The Board received the recommendation of the Special Committee and unanimously approved the Fifth Amending Agreement and the Purchase and Sale Agreement. Two members of the Board, Mr. Jonathan Comerford and Mr. Brett Desmond, having declared conflicts of interest, abstained from voting on the Fifth Amending Agreement and the Purchase and Sale Agreement.
Multilateral Instrument 61-101 – Protection of Minority Security Holders in Special Transactions – Exemption for Financial Difficulty
Vertigol Unlimited Company ("Vertigol") is the beneficial holder of 75,446,071 shares of the Company, which represents over 35% of the Company's issued and outstanding shares. Mr. Desmond is the ultimate beneficial owner of Vertigol and accordingly, both Vertigol and Mr. Desmond are a "related party" (as defined in Multilateral Instrument 61-101 – Protection of Minority Security Holders in Special Transactions ("MI 61-101")). Dunebridge, is also ultimately beneficially owned by Mr. Desmond, which makes Dunebridge an affiliate of Vertigol, and a related party of the Company under MI 61-101.

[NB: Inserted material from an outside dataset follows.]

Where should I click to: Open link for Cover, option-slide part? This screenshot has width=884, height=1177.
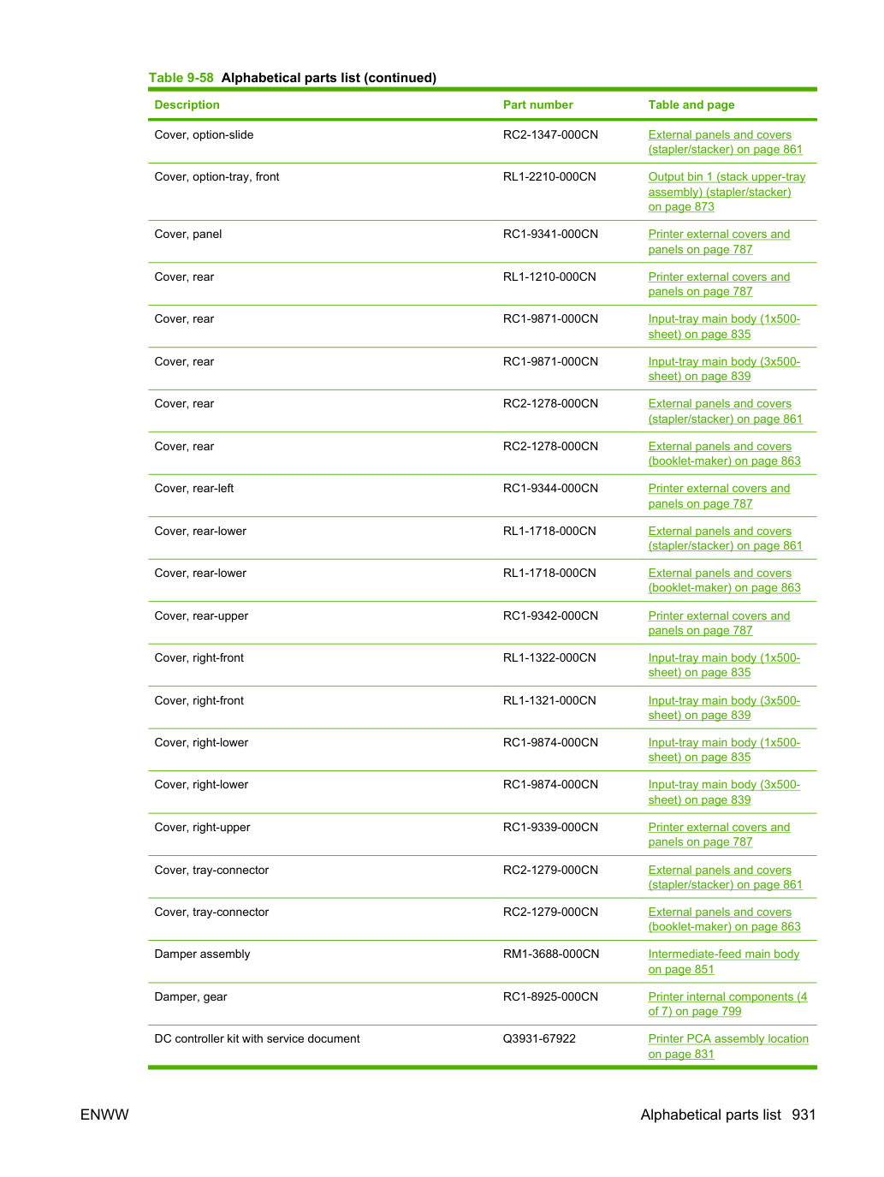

Neither the Fifth Amending Agreement nor the Purchase and Sale Agreement affect the shareholdings of any of Vertigol, Mr. Desmond or Dunebridge. The execution and delivery of the Fifth Amending Agreement and the Purchase and Sale Agreement constitute "related party transactions" within the meaning of MI 61-101 on the basis that the Fifth Amending Agreement materially amends the terms of an outstanding credit facility with a related party and pursuant to the Purchase and Sale Agreement the Company is selling an asset to a related party. The Company is relying on the exemption from the formal valuation and minority shareholder approval requirements applicable to a related party transaction provided under section 5.5(g) and 5.7(1)(e) of MI 61-101 on the grounds that the Company is in serious financial difficulty, that the Fifth Amending Agreement and Purchase and Sale Agreement are each designed to improve the financial position of the Company and that the Board, acting in good faith, and all of the Company's independent directors, acting in good faith determined that, the terms of both agreements are reasonable given the financial difficulties that the Company is facing.

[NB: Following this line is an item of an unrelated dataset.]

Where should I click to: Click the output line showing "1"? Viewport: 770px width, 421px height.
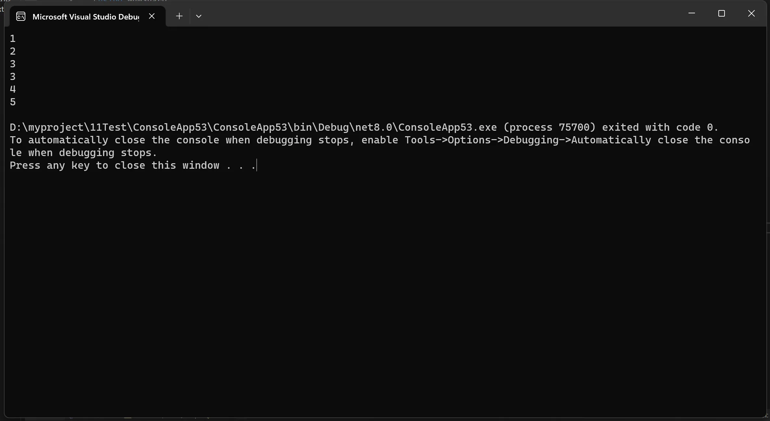click(13, 39)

Jonathan Comerford, the Company's President, and Chief Executive Officer, commented:
The global diamond market remains under sustained pressure, with ongoing U.S. tariff measures continuing to weigh on demand, particularly across key consumer markets. More recently, the conflict in the Middle East has added further uncertainty to the global outlook, compounding an already weak pricing environment and continuing to place material pressure on the Company's cash flow.
The measures announced today, including the sale of receivables and the extension and deferral of key financial obligations, provide the Company with important near-term liquidity and additional breathing space. This support allows us to continue operating while we work with our key stakeholders towards a broader restructuring or refinancing of the business. I am very grateful to our joint venture partner, lenders and noteholders for their continued support during this period.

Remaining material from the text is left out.